Collected data entries
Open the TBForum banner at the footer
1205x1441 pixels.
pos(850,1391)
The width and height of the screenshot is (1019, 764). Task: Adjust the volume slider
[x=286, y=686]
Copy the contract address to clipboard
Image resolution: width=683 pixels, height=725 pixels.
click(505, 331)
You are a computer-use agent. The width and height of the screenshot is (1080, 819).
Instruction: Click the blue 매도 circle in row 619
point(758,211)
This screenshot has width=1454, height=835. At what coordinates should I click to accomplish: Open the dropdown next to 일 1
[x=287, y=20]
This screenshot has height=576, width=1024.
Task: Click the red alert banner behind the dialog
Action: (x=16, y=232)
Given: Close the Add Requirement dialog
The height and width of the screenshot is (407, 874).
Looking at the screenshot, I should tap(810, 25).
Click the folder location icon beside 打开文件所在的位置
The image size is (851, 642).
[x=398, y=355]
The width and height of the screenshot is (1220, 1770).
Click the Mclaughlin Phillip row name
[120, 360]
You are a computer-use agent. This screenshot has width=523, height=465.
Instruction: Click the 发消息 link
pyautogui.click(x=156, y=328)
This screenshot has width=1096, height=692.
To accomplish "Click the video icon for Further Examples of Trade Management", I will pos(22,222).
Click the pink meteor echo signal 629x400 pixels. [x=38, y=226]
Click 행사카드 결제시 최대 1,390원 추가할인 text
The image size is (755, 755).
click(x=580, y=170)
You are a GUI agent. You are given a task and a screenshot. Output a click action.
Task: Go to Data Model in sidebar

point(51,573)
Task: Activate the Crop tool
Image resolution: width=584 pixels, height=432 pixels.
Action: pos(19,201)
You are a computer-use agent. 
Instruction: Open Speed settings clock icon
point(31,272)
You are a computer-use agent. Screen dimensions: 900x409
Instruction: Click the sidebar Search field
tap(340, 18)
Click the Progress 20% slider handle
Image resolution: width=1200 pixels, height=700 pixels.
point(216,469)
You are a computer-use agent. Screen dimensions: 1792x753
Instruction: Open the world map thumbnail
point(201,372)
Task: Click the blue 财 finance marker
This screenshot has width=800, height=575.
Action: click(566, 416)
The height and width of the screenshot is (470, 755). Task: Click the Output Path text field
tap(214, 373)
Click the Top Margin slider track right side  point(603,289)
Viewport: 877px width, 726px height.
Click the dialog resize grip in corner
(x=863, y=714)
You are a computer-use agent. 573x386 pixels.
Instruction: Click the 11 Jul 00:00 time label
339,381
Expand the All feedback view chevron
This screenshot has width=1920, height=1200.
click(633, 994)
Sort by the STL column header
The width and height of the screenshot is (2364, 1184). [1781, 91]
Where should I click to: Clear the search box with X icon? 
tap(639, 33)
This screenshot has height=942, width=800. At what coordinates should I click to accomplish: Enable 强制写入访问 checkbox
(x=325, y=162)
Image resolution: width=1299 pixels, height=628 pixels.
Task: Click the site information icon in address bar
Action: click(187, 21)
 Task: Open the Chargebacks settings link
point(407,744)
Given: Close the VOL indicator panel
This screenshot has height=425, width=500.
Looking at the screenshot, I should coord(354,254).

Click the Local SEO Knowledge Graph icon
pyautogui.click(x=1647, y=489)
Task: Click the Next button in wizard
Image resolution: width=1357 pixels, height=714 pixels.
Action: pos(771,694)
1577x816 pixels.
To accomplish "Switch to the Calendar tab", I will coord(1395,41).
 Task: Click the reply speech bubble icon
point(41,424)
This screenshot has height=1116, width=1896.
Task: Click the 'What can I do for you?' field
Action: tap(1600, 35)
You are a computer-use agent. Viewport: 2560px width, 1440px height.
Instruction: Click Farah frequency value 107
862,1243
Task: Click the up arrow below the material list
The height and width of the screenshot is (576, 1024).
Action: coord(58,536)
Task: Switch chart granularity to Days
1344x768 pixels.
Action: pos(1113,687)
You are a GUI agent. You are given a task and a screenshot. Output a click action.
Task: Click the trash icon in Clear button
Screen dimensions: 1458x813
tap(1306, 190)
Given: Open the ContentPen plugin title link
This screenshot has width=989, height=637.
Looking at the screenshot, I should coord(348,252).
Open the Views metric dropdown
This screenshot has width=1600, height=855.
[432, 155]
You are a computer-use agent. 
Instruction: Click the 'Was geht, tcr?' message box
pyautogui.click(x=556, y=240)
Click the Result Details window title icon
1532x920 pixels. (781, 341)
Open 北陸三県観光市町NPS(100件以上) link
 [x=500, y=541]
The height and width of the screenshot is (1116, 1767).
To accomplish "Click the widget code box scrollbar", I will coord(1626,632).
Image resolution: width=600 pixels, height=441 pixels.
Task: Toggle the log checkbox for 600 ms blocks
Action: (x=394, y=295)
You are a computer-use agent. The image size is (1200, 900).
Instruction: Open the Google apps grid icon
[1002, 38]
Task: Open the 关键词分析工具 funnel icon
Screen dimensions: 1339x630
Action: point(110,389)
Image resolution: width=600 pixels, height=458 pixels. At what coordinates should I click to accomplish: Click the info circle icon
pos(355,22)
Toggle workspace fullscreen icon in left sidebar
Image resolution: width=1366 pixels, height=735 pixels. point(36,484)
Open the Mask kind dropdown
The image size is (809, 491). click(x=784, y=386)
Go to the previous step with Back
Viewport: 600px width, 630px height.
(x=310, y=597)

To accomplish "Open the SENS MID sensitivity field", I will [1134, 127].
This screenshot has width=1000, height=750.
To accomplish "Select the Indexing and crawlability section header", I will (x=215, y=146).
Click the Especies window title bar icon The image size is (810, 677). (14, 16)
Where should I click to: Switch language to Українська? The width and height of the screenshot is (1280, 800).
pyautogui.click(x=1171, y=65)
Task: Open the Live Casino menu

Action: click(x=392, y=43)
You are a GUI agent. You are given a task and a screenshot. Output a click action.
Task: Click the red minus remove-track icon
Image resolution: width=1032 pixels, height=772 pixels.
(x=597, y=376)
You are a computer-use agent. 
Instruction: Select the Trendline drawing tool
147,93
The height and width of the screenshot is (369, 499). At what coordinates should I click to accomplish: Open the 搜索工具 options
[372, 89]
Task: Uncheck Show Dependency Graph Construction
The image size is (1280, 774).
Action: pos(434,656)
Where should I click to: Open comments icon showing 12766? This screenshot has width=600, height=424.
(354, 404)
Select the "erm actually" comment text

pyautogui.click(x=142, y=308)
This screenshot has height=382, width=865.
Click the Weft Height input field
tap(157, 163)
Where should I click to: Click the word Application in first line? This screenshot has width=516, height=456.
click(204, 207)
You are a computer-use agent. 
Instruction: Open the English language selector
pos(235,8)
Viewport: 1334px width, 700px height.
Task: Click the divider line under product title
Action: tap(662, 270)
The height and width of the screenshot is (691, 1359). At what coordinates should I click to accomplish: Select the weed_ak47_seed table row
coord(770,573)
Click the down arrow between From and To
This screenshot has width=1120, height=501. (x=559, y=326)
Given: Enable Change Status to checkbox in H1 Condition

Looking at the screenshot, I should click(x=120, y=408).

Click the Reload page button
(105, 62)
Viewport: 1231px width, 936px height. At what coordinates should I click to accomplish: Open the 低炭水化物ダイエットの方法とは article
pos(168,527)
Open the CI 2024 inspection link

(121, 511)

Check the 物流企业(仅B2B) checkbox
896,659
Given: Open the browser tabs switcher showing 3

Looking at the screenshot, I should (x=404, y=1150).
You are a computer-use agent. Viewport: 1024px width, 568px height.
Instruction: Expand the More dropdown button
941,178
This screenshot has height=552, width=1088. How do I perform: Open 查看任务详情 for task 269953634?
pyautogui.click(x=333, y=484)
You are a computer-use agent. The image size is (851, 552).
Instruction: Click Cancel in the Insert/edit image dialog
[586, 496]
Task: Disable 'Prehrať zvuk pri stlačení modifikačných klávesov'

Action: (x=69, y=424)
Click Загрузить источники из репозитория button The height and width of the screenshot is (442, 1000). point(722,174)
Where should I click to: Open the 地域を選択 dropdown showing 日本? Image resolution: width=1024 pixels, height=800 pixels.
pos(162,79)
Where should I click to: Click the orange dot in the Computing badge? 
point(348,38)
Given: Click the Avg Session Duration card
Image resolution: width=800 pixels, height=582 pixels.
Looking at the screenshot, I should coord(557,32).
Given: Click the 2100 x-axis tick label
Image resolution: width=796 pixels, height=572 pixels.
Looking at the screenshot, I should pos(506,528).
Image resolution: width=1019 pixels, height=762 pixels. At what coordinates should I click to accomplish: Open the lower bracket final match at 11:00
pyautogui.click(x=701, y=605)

= ASSIGNMENT =
In the records above, tally the lines where the word "Close" appears, and give the number and nothing else.

= RESPONSE AREA =
2